World News

Trump puts off decision on Syria strikes

Trump puts off decision on Syria strikes

Opposition Labour leader Jeremy Corbyn said it is "vital that parliament has the chance to debate and decide in advance" of any military action, which he warned "risks a risky escalation of the conflict".

"So striking at Syria is not a good solution, but doing nothing after the use of chemical weapons is even worse", he said.

May has said "all indications" point to Syrian responsibility for the attack.

Moisi stressed the "risk of escalation" of the conflict amid increasing concerns about a U.S. -Russia proxy war.

"But should the United States and our allies decide to act in Syria, it will be in defense of a principle on which we all agree".

Defense Secretary Jim Mattis warned that such an attack could spin out of control, suggesting caution in advance of a decision on how to respond to an attack against civilians last weekend that US officials are increasingly certain involved the use of banned chemical weapons.

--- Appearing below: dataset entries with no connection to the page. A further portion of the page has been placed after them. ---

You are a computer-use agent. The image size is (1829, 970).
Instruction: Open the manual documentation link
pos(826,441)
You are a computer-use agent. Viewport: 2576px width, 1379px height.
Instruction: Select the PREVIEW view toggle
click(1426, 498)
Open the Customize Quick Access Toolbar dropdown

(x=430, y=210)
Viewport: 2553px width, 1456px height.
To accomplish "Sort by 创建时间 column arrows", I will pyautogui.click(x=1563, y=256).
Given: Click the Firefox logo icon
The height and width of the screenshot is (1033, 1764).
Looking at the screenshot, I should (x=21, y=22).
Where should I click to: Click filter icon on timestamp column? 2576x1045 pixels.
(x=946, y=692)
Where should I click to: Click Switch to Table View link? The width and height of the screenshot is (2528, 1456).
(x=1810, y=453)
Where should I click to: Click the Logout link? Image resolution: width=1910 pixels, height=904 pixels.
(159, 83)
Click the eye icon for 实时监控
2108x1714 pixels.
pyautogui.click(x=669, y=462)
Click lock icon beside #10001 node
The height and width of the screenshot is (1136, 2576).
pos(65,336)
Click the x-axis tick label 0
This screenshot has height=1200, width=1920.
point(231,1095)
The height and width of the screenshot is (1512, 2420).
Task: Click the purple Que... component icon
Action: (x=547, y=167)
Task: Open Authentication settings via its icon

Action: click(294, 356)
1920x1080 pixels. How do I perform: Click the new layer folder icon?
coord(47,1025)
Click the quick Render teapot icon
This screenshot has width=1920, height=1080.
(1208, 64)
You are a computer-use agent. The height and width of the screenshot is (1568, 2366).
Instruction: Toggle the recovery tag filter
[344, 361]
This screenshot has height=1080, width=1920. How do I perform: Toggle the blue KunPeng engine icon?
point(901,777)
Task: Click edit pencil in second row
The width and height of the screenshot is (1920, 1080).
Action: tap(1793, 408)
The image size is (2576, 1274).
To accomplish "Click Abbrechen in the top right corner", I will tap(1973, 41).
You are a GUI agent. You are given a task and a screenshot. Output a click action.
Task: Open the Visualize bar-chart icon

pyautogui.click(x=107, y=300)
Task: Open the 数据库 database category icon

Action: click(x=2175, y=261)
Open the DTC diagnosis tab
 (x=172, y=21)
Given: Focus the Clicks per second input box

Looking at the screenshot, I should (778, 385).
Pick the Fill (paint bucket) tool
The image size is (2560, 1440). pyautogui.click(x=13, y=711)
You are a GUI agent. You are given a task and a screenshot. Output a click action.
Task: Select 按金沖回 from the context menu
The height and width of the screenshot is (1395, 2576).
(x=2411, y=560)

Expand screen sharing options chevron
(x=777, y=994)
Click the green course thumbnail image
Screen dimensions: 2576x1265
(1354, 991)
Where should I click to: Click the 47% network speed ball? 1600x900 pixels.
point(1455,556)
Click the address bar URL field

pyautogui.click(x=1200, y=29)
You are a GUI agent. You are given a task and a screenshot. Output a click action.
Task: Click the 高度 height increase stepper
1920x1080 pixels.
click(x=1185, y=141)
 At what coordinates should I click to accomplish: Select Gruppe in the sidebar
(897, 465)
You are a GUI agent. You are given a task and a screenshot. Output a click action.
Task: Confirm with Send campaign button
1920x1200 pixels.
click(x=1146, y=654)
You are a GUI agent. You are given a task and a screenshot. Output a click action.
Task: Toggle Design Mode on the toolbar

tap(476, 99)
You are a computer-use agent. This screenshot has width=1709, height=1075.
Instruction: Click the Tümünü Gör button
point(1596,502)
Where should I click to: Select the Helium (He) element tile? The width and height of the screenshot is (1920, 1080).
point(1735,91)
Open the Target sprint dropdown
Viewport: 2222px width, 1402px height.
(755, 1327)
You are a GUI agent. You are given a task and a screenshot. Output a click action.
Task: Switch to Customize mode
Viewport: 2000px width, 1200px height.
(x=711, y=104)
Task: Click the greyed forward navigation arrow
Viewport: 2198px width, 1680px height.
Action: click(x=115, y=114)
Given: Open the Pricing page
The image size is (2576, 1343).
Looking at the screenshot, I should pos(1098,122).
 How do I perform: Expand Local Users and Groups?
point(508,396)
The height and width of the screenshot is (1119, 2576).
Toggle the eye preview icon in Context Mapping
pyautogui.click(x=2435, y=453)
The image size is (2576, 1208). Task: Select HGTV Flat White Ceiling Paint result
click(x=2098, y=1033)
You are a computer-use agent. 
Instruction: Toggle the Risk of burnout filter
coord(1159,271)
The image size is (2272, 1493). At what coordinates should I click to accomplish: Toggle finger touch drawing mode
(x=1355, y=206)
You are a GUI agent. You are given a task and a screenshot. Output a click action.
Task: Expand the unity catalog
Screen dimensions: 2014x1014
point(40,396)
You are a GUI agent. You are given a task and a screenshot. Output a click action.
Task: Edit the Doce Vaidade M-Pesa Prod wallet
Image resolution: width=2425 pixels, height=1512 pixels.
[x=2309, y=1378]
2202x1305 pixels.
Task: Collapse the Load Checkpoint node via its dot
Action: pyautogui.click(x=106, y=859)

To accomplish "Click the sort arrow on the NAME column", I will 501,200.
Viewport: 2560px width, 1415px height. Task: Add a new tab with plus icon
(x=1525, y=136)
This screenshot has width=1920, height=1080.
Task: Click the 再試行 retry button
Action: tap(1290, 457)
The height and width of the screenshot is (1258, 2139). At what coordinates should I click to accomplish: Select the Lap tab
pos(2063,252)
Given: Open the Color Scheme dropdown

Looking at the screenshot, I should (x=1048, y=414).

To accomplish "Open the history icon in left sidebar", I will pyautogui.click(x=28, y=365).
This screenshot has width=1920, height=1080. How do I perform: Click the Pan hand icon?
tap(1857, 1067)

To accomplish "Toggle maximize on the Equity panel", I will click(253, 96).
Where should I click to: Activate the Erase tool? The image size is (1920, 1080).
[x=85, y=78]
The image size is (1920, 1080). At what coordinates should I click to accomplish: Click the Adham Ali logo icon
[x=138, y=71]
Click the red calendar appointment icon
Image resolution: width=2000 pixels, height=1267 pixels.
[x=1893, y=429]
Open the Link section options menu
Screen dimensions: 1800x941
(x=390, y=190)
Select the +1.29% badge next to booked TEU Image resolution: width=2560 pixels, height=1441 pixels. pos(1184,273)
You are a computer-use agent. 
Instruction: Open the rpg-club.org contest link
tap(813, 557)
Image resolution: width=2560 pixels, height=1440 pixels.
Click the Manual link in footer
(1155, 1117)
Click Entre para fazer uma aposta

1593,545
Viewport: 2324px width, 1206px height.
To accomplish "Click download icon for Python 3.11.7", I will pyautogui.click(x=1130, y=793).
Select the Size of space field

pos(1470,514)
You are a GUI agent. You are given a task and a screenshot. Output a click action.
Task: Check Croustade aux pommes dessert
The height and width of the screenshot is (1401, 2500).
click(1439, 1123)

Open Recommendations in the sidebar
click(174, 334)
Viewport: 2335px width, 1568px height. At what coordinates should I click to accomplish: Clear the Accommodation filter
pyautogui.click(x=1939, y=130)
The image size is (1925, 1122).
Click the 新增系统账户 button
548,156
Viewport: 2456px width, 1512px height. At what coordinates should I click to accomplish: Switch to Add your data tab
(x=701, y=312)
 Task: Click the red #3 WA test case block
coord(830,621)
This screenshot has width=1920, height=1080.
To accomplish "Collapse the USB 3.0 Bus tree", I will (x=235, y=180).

In London, British Prime Minister Theresa May held an emergency cabinet meeting to discuss support for USA action against the Syrian regime.

But a special hotline for the USA and Russian militaries to communicate about operations in Syria is active and being used by both sides, Moscow said Thursday.

Later, May's office said she had spoken with Trump by telephone, and the two had agreed it was vital to challenge Assad's use of chemical weapons, and that they would continue to work closely together to do so.




Syria and Russia have denied using poisonous gas in Douma on April 7, with Russian Foreign Minister Sergei Lavrov saying that Moscow had evidence that the attack in Douma was staged. May isn't legally required to do that, though it has become conventional since the 2003 invasion of Iraq for lawmakers to be given the chance to vote before British forces are deployed.

Parliament voted down British military action against Assad's government in 2013, in an embarrassment for May's predecessor, David Cameron.

A YouGov poll published on Thursday showed just one in five British voters supported a missile strike on Syria.

The leader of the opposition Labour Party, Jeremy Corbyn, also speaking earlier on Wednesday, said parliament should be given a say on any military action May wants to take.

Following the meeting, May spoke to Donald Trump and the pair agreed that the United Kingdom and the USA would "keep working closely together on the global response", according to a statement from Downing Street.

Some MPs have backed Britain acting against Syria, warning that the use of chemical weapons was in breach of global law and could not be allowed to go unpunished.

Britain has launched air strikes against Islamic State militants in Syria, but not against the country's government.

Mattis addressed a hearing of a House of Representatives committee on Thursday.